Among many other black and whites, one full-page colour painting stands out early in the book. The painting is titled ”Fiesole” (1931) and it seems to set up the foundation on which is built Le Pho’s entire work.
This precise list of places and painters is even more precious as Waldemar-George’s book was published (with hardly any means) by Le Pho himself. The family has helped out: The artist’s son Pierre Le Tan for the layout, his brother-in-law Marc Vaux and his other son Alain Le Kim for the photographs. And if Paulette, the discreet but attentive wife, is not mentioned in the credits, her influence can’t be understated.
The artists : Jean Fouquet (circa 1420 – around 1480) was likely born in Tours where he died; the “Master of Moulins” (identified later as the painter Jean Hey), born in Flanders around 1455, died in Paris around 1555 and executed his famous triptych in 1502 ; Sandro Botticelli (1444-1510), born and died in Florence; Domenico Ghirlandaio (1449-1494) born and died in Florence; Hans Memling (1435-1495) born in Germany but raised in Bruges. … without forgetting Stefan Lochner (1410-1451), born in Meersburg and died in Cologne.
Italy of the Renaissance in the 15th century is mostly represented but also more largely Europe with a Frenchman (influenced by the Flemish Renaissance), a Flemish, two Italians, a German from Bruges (future Belgium), a German from Cologne.
At the time in Europe sensibility was considered more important than nationalities, art was a passport.
Let’s not lose ourselves trying to label all these talents as “Primitive“, “International Gothic“, “post” or “pre-Renaissance”. On the contrary, let’s emphasize that in the 15th century, exchanges between artists only get stronger and intense: Jean Fouquet went to Italy around 1455 not long after Rogier van der Weyden (c. 1400-1464), who in 1450 went to Rome for the Jubilee.
Four key motivations explain why journeys seems to be more from the North to the South than from the South to the North:
- Religion: these are pilgrimages and/or the granting of indulgences.
- The study of Antiquity (a tradition inaugurated by Albrecht Durer in 1494).
- Diplomacy: Jan van Eyck was sent to Portugal by Philippe le Bon.
- The desire to become a court painter (and there were many courts…)
Heading North, among others, were Zanetto Bugatto (1440-1476) and Benedetto (1458-1497, Domenico’s younger brother) Ghirlandaio comes to France probably on the invitation of Gilbert de Bourbon-Montpensier.
Mobility of painters and works.
The collections in the making are stronger agents of influence.

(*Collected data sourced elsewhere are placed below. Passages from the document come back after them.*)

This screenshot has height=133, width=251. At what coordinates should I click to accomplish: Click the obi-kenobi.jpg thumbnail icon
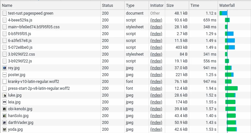pos(5,109)
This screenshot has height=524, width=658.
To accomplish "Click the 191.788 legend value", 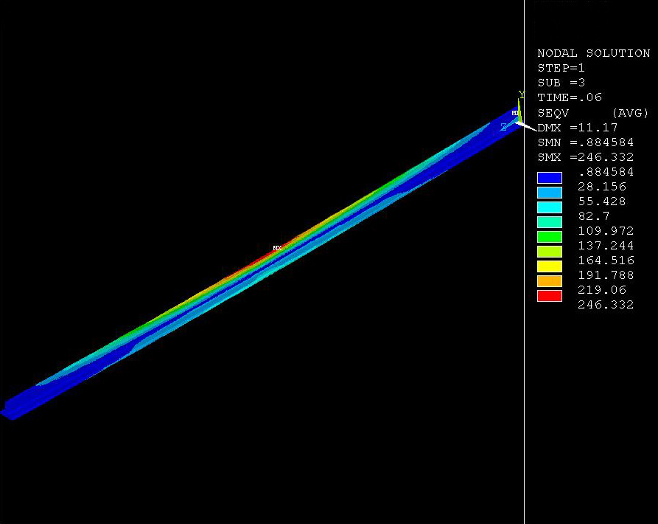I will [x=606, y=275].
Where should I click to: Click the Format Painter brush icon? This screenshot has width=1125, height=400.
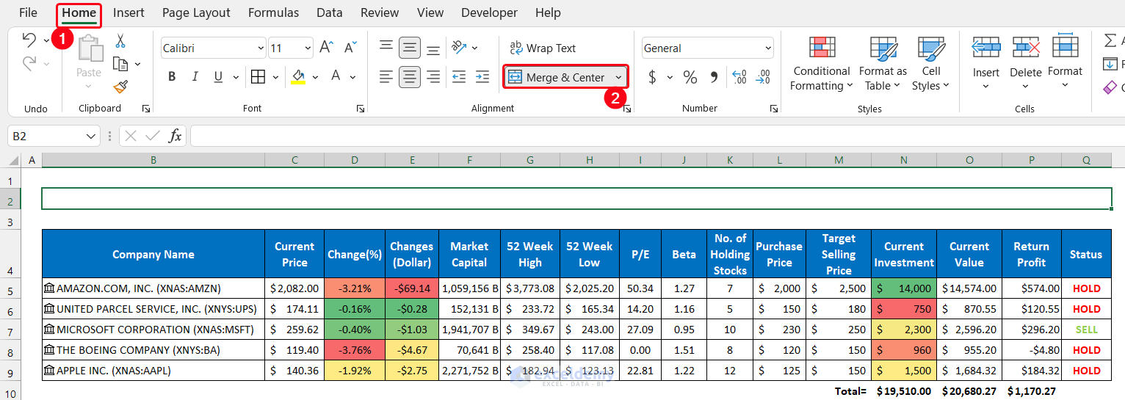pyautogui.click(x=120, y=87)
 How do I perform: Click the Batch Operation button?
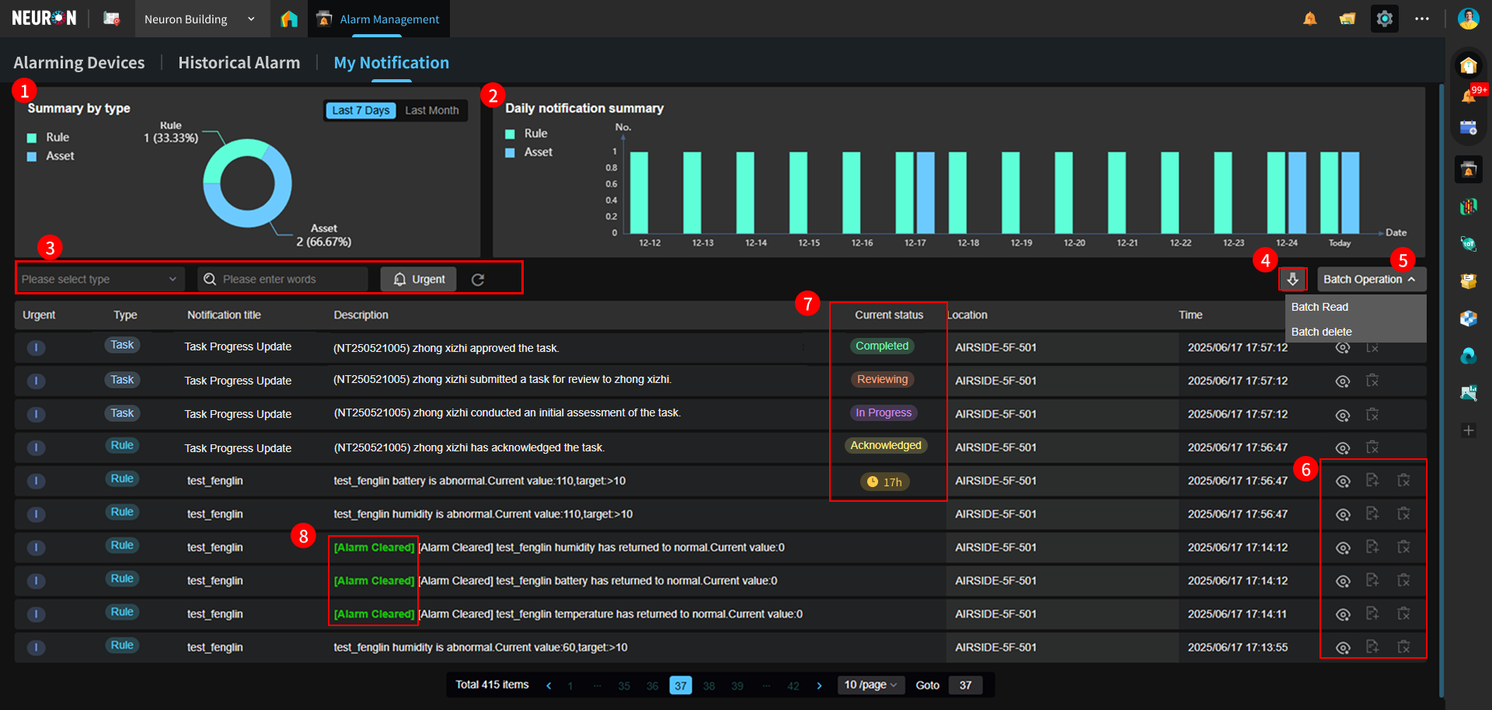coord(1370,280)
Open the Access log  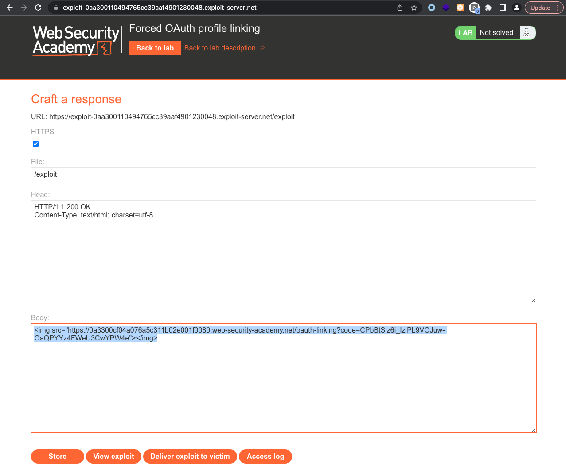pos(265,456)
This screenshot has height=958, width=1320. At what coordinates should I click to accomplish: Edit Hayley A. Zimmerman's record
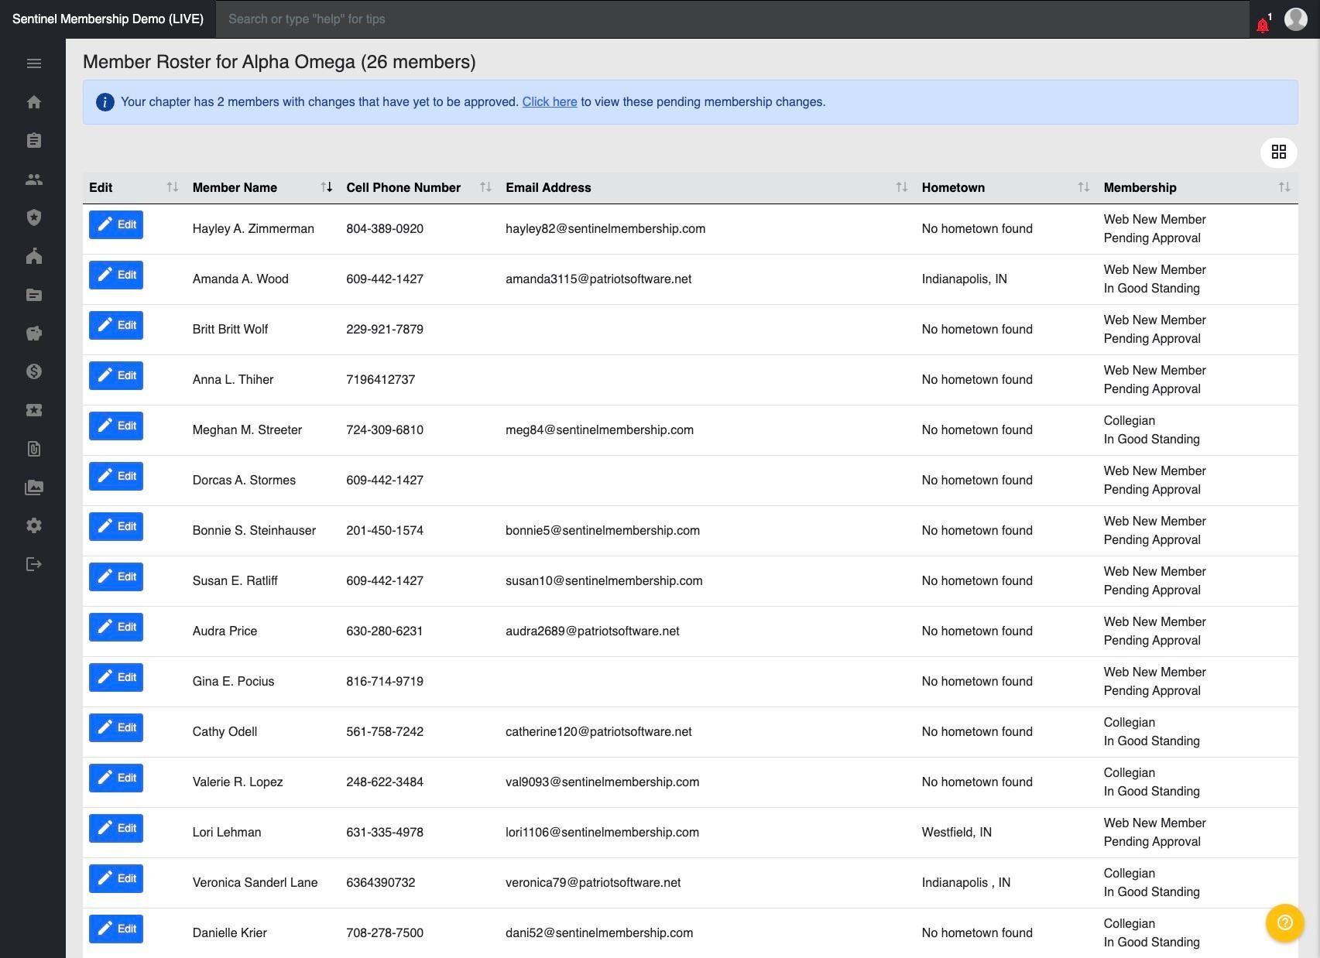point(116,224)
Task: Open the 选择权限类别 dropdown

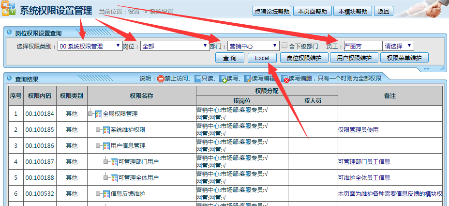Action: point(90,46)
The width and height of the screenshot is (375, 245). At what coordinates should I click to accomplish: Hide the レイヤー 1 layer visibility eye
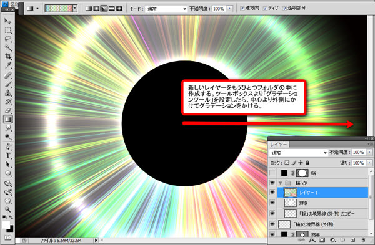[273, 192]
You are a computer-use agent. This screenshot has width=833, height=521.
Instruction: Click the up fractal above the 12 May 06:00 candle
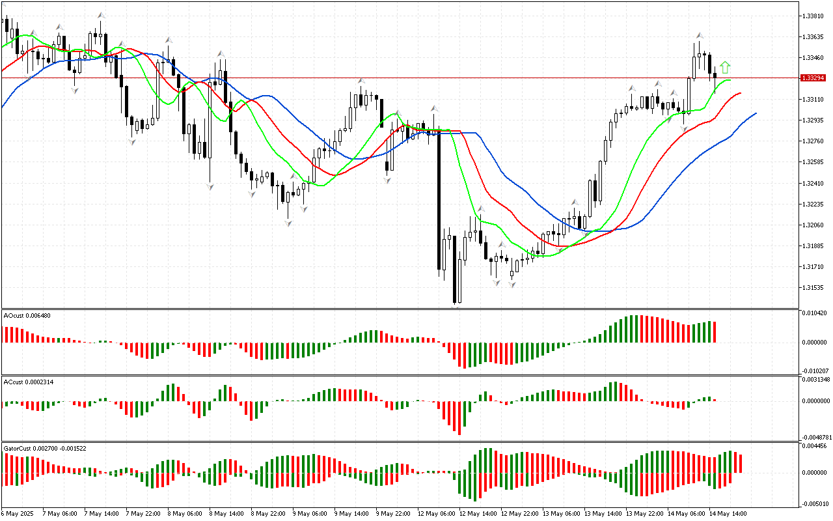pos(433,108)
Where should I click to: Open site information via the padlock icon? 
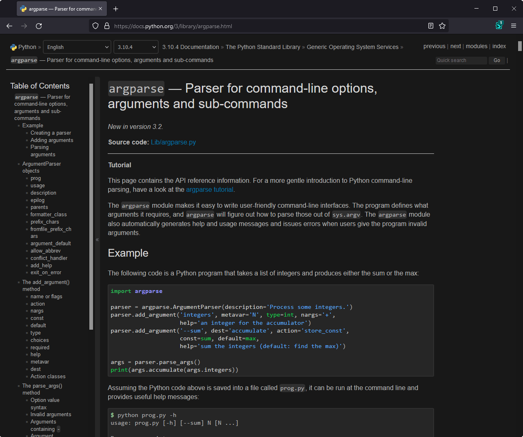[x=106, y=26]
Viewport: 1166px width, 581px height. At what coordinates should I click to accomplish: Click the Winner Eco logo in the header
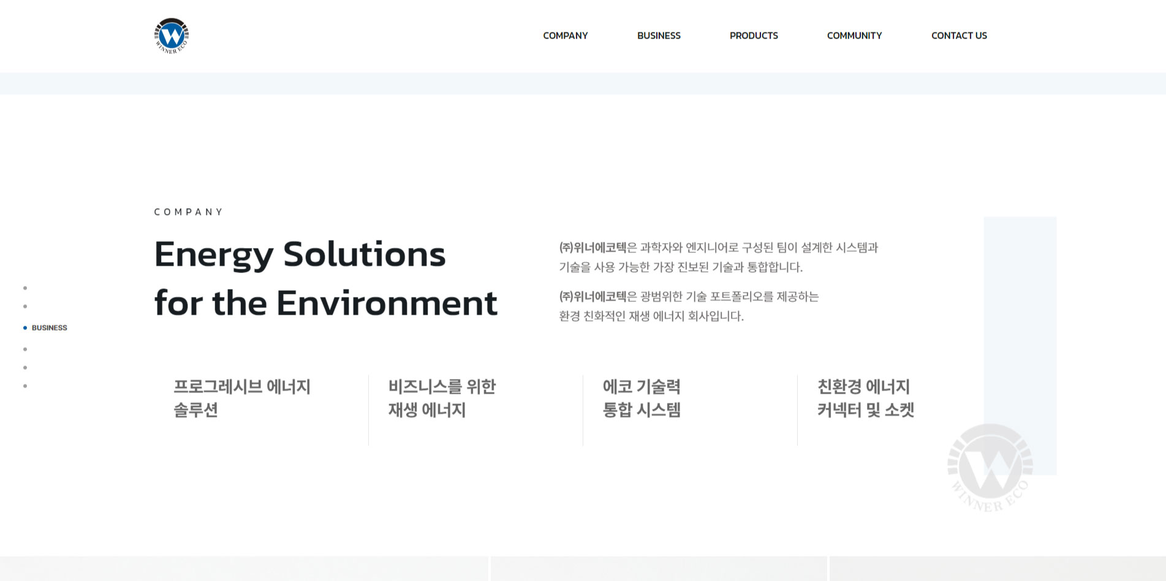(x=172, y=36)
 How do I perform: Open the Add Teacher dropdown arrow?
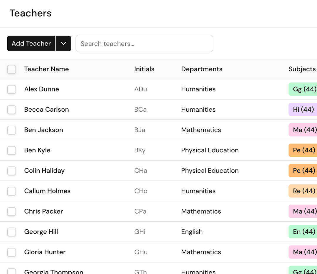pos(63,43)
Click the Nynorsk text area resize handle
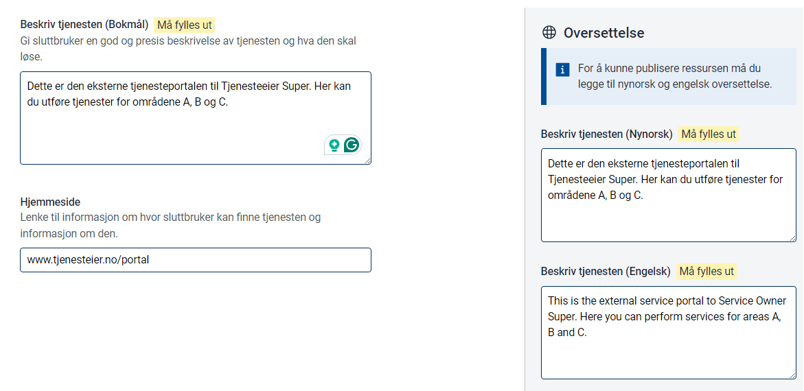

The confrontation wasn’t about talents from diverse origins, but an exchange – not of ideas, but of worlds: a kind of civilizational deflagration, that Le Pho will experience one half-millennium later.
Right in the center of this upheaval is the Italian Renaissance, one of the most prosperous periods of Humanity that will not accept resigned men. The ancient Greek and Roman texts were not discovered there but they were carefully preserved with care and use to further and better translated and analyzed. The questioning stimulates reflection. Ancient ruins, once better understood, bear witness to the power of the past. However, texts and monuments were mostly prior to the revelation of Christ.
To value the profane knowledge when it comes to religion: such is the intention of all actors in these times.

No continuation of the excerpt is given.